While not exactly the same as using bar(), with a sufficiently large dataset (large enough that using bar() takes a few seconds) the results are indistinguishable from stackplot(). If I sort the data into layers using the method given by tcaswell and feed it into stackplot() the chart is created in 0.2 seconds, rather than 3 seconds.
EDIT
Code provided by tcaswell to turn the data into layers:
accum_values = []
for values in crosssection:
accum_values.append([float(v.strip()) for v iv values[3:]])
accum_values = np.vstack(accum_values).T
layer_params = [l.strip() for l in layerParams]
bottom = numpy.zeros(accum_values[0].shape)

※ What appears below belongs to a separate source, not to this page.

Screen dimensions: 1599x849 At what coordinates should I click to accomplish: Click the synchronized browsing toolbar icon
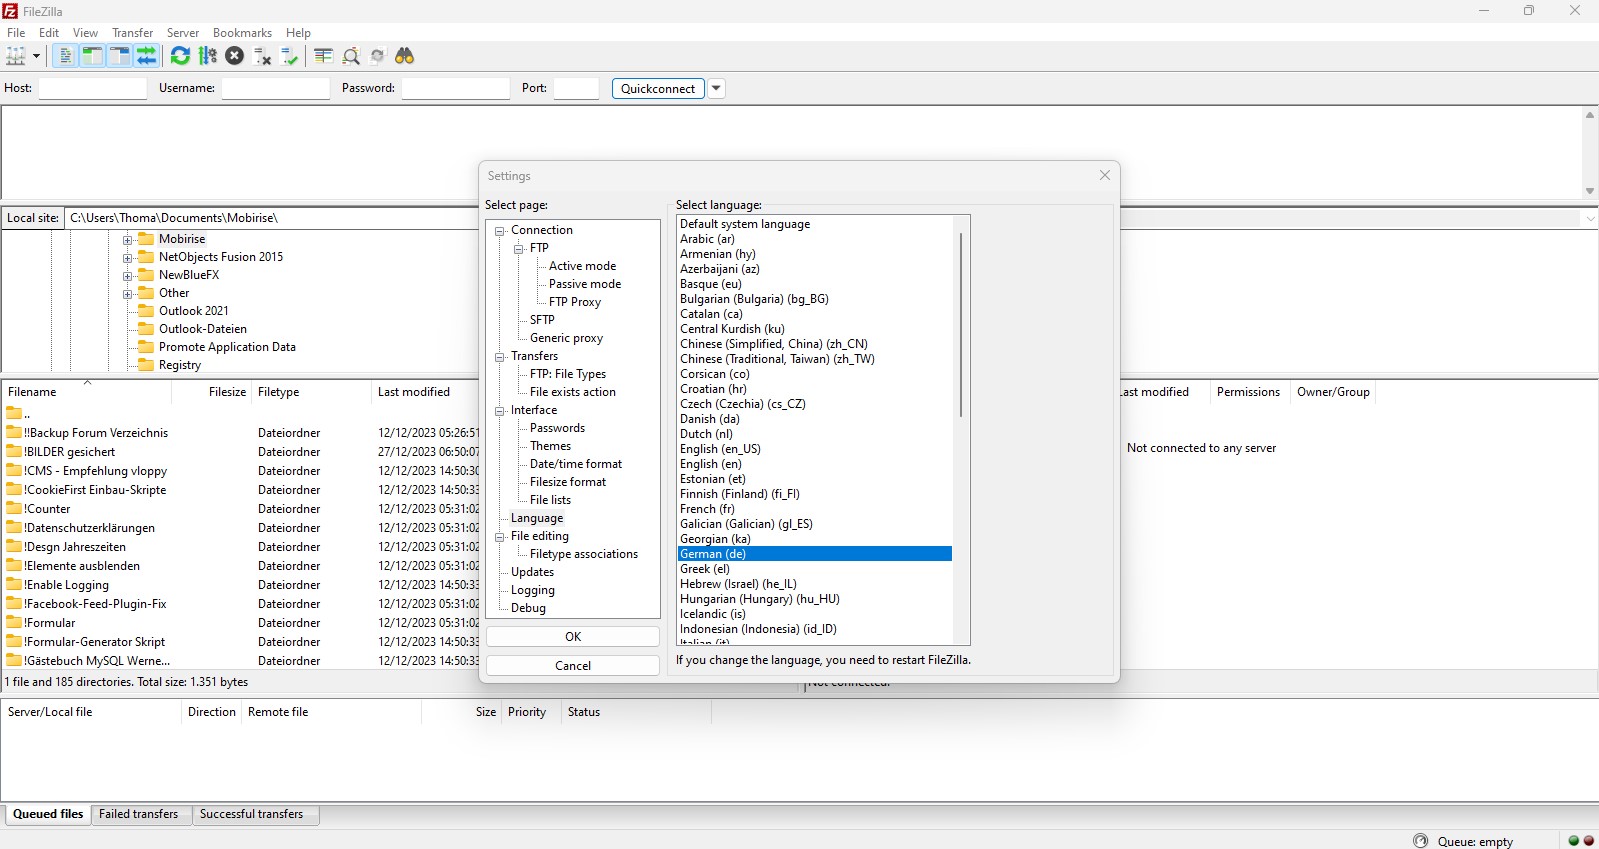[378, 56]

It looks like you are drawing each bar, you can pass sequences to bar (see this example)
I think something like:
accum_values = []
for values in crosssection:
accum_values.append([float(v.strip()) for v iv values[3:]])
accum_values = np.vstack(accum_values).T
layer_params = [l.strip() for l in layerParams]
bottom = numpy.zeros(accum_values[0].shape)
ax = plt.gca()
spacing = interval*numpy.arange(len(accum_values[0]))
for data,color is zip(accum_values,layer_params):
ax.bar(spacing,data,bottom=bottom,color=color,linewidth=0,width=interval)
bottom += data
will be faster (because each call to bar creates one BarContainer and I suspect the source of your issues is you were creating one for each bar, instead of one for each layer).
I don't really understand what you are doing with the bars that have tops below their bottoms, so I didn't try to implement that, so you will have to adapt this a bit.